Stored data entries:
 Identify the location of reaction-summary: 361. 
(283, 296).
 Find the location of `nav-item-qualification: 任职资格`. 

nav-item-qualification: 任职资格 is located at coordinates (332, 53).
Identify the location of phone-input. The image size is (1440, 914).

* * *

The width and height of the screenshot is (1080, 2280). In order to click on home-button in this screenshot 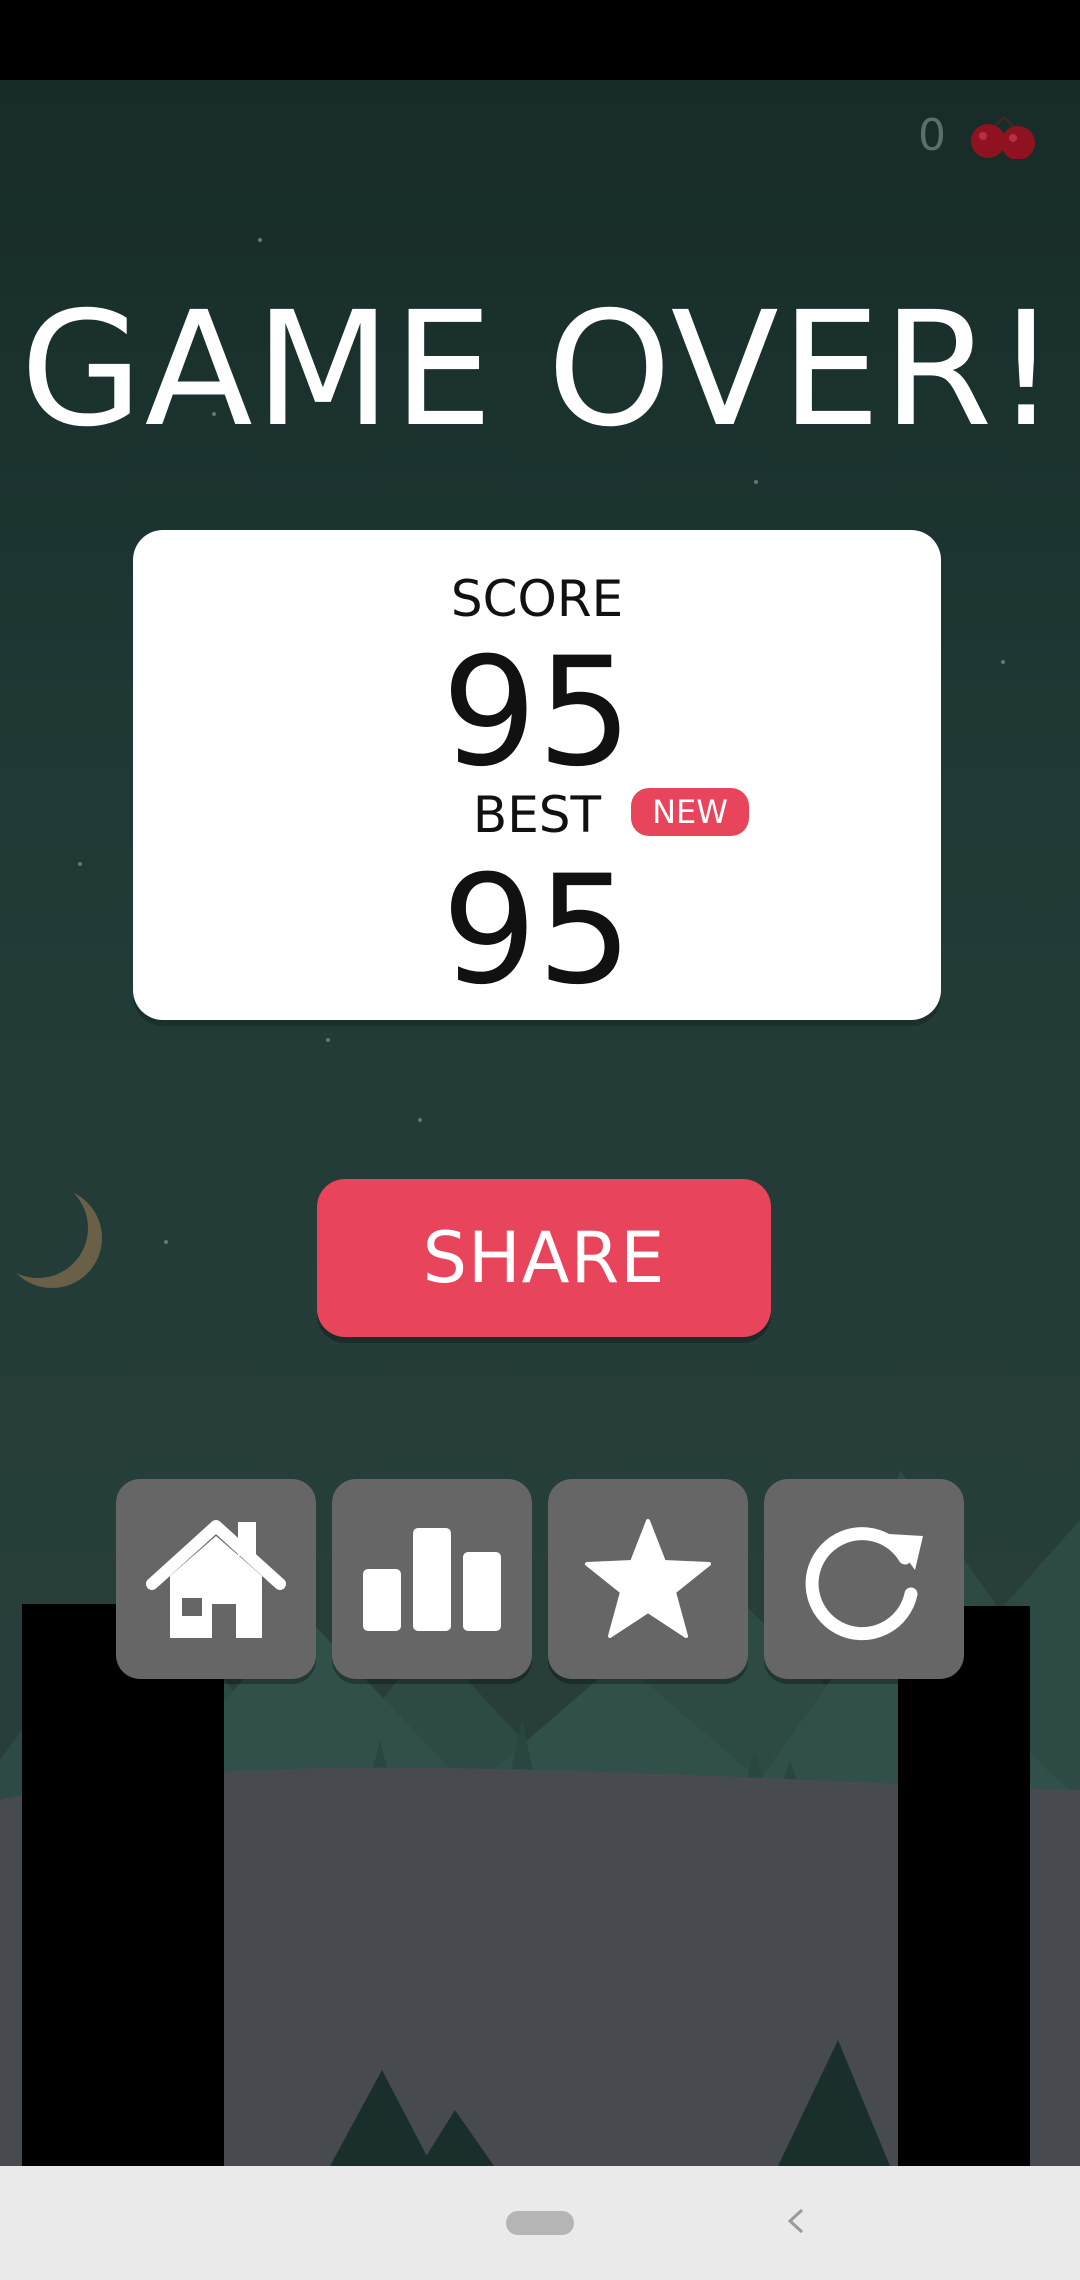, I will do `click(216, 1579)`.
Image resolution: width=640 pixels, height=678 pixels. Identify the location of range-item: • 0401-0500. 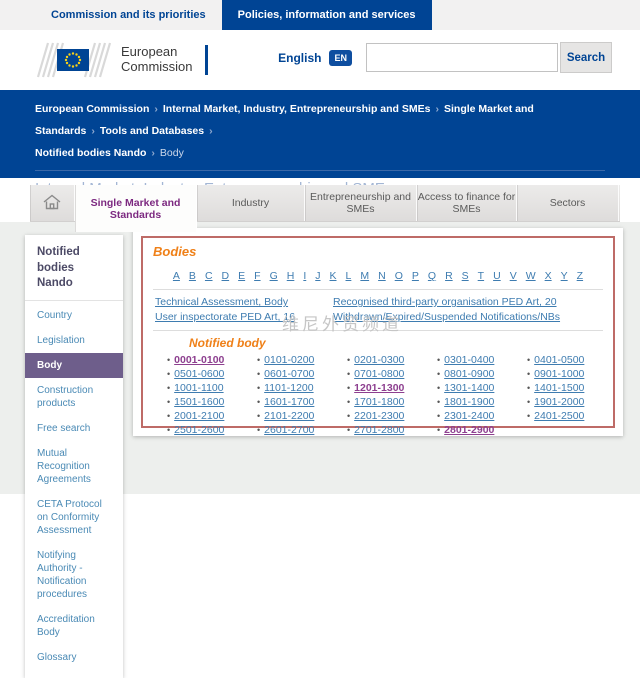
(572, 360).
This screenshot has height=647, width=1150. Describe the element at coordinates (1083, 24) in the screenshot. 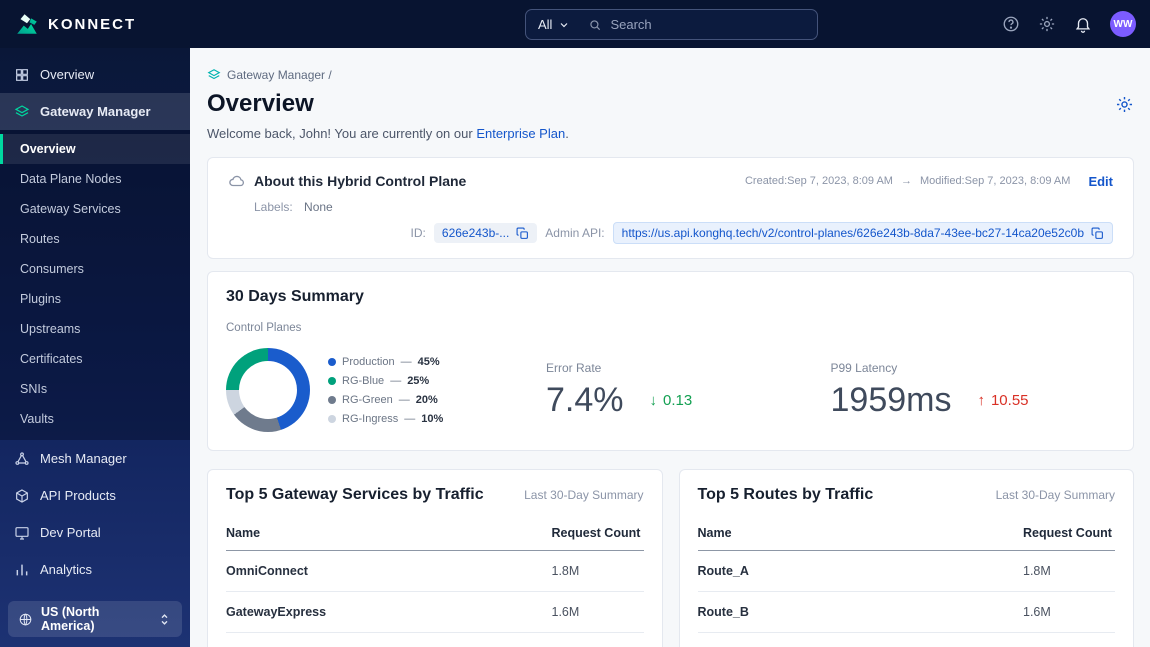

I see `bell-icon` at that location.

==

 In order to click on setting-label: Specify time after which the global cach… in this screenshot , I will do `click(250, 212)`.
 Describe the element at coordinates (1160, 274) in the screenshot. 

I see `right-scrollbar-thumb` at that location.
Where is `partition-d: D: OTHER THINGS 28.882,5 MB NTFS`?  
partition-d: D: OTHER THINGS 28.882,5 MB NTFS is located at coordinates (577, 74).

_Exercise details_: Write out the rows word for word, beginning with the line that contains "Identify the location of reaction-summary: 361." and continuing through the line that contains "Identify the location of phone-input.".

_Solution to the problem_:
 Identify the location of reaction-summary: 361. 
(283, 296).
 Find the location of `nav-item-qualification: 任职资格`. 

nav-item-qualification: 任职资格 is located at coordinates (332, 53).
Identify the location of phone-input. The image size is (1440, 914).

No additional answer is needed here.